一体いつから仕組まれていたかは分かりませんが、完全に私は敵と見なされており、ここまで用意周到だと手の打ち所がない。


 ルアンから、殿下とミレーヌが一緒にいると耳にしていたけれど……そのときからこれを計画していたのかな?


 実は専属のメイドであるルアンから密告があった。


 亜人族の皆様や魔族の方々との外交で多忙の身だった私の元に、彼は報告書を持って訪れた。

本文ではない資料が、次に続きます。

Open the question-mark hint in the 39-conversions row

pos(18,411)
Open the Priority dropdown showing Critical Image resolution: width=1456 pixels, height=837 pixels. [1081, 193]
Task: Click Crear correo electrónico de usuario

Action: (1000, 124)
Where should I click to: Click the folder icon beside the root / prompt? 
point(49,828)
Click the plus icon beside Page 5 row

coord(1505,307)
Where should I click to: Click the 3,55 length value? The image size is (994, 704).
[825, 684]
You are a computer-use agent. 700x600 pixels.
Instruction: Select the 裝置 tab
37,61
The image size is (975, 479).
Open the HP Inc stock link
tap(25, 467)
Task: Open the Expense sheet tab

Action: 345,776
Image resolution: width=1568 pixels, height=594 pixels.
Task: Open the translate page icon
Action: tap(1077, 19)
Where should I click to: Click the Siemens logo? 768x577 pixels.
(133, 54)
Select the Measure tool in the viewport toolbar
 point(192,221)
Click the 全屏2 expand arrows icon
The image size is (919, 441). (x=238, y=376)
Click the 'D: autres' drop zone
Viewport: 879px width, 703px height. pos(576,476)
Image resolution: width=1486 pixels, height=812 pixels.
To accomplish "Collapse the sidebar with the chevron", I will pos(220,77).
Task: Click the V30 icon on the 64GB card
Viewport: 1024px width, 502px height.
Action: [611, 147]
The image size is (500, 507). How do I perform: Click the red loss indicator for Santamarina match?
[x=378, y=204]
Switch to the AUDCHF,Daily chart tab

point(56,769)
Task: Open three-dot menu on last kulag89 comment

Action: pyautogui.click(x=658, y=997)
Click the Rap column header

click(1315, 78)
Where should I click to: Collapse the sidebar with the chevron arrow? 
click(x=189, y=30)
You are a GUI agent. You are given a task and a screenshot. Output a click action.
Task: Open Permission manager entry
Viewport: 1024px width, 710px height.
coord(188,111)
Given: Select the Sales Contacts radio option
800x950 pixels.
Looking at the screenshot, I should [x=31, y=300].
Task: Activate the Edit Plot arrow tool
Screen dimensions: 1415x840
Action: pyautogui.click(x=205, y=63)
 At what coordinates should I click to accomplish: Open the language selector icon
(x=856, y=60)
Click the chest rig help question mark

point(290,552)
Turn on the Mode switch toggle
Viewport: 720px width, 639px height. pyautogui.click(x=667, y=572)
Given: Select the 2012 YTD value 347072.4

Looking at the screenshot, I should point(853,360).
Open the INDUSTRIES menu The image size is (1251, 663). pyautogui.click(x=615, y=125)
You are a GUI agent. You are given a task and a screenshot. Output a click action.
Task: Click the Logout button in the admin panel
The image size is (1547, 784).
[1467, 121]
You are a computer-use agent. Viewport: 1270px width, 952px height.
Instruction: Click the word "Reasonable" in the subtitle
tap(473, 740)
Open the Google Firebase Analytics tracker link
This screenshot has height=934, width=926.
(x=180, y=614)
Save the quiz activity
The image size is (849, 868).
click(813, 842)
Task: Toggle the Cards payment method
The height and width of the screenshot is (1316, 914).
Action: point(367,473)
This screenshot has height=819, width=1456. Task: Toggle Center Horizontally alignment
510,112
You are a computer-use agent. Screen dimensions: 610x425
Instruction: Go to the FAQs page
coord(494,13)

 内容は、殿下がミレーヌと恋仲であり、綿児がいない日は一夜を共に過ごしていたなどびっしりと書かれていた。


 にわかに信じられない話だが、妹は殿下に恋していたのは事実で、私が婚約者に選ばれた時は猛反対してきましたからね。


 しかし、流石に妹も馬鹿ではありませんから手を出すどころか、殿下自身もほいほいなびくとは思わないと高を括っていたのが裏目に出ました。


 はぁ、あのときルアンの話にしっかり耳を傾けていれば……仕方ありませんね。


 この事態を招いたのは、殿下やミレーヌでもなく私の監督不足。


 妹の嫉妬心をあまく見積もっていた節もあり、もう少し話し合いをしていればこんなことにはならなかったかもしれない。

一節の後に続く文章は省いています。